Disco Pigs
Beatrix Swanson Scott is a guest writer for the Courtauldian. She is studying for a BA in Liberal Arts at King’s College London.
Evanna Lynch as Runt © Alex Brenner
Pig and Runt have been inseparable since birth. Born to different mothers as Darren and Sinead, they came into the world in hospital beds next to each other and were raised in houses that stand side by side. The two are each other’s whole worlds. When their seventeenth birthday arrives, they decide to make a wild night of it. Disco Pigs grabs the audience and pulls them along on a journey of excitement, discovery and looming violence.
In this one-act play by Dublin playwright Enda Walsh, two teenagers stuck on an estate in dismal Cork City create their own world in which they are ‘king and queen’. Written in a thick Cork dialect, with almost poetic, grammar-less language, the play requires strong performances to bring it to life and make it understandable to a wide audience. Evanna Lynch (Harry Potter’s Luna Lovegood) as Runt and Colin Campbell as Pig do this brilliantly; they are full of relentless energy - beware, you may end up being sprayed with bodily fluids. Pig burns with desperation for sexual contact with Runt, which he details in an explicit monologue, and is ever on the cusp of violence, whilst Runt’s liveliness contains a wistful dawning realisation of a world beyond Cork City. Part coming-of-age story, part love story, part working-class drama, this play defies stereotypes through its eclectic structure and skilled, lyrical use of language. At times, it’s almost like watching spoken word.

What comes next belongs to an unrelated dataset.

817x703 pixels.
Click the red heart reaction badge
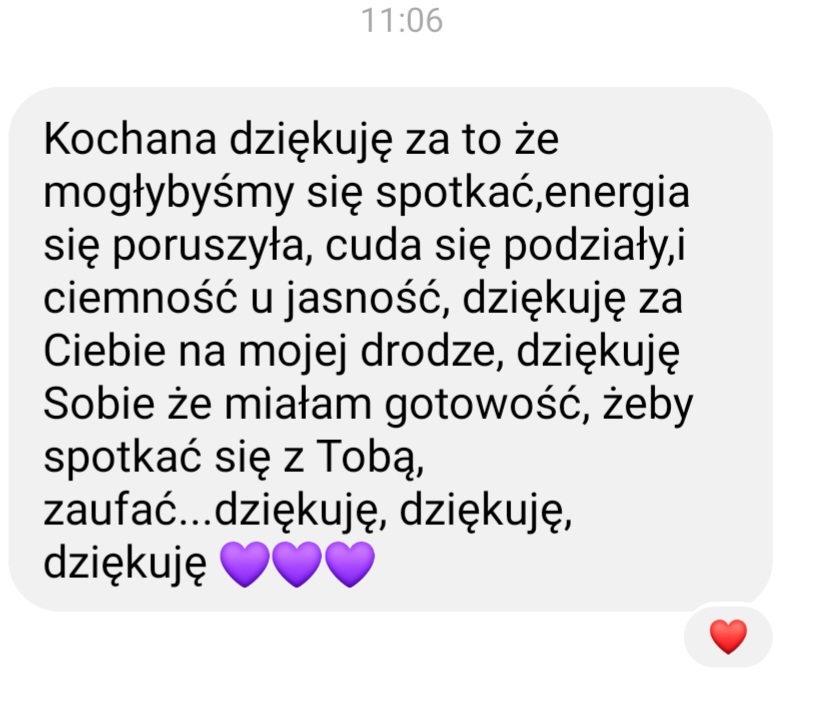(728, 636)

The staging serves the play very well. In the small dark space of Trafalgar Studios 2, the intricate lighting design, the many sound effects and an old TV create the whole set. Lynch and Campbell run, hop and dance along with the lights, the whole 75 minutes expertly and intensely choreographed. Alleys, taxis, clubs, the seaside – all are created in the audience’s imagination. While Lynch retains some of the dreamy quality she brought to the role of Luna Lovegood, Campbell gives his role brute force mixed with a gangly quirkiness, the sweat running off him.

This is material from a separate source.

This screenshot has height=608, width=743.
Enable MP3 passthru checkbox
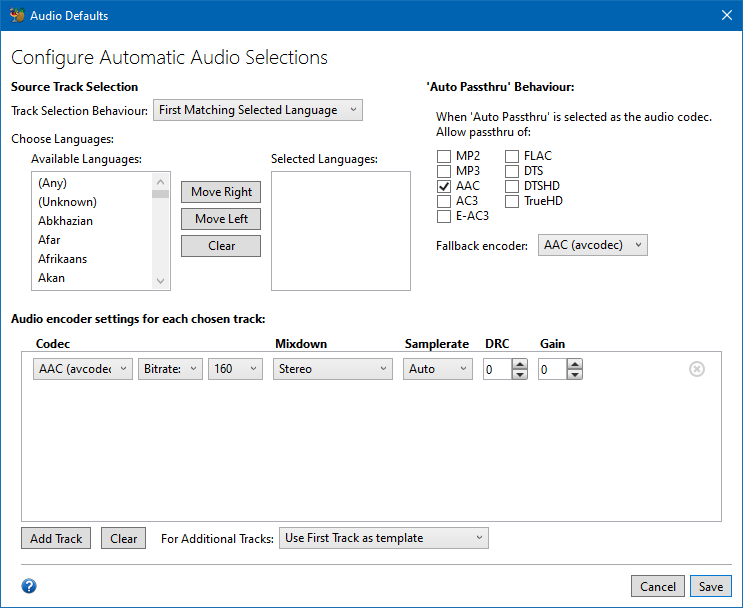tap(443, 171)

One could criticise that a strong emotional bond cannot really be formed between the duo and the audience. Perhaps it is because we are too close in the small studio space, perhaps it is due to their heavy accents or the ever-escalating violence depicted. Nevertheless, Disco Pigs makes for a captivating evening, prompting us to consider our own dreams and fantasies as well as the consequences of loving.
Disco Pigs runs until Saturday 19 August at Trafalgar Studios 2, 14 Whitehall, London, SW1A 2DY.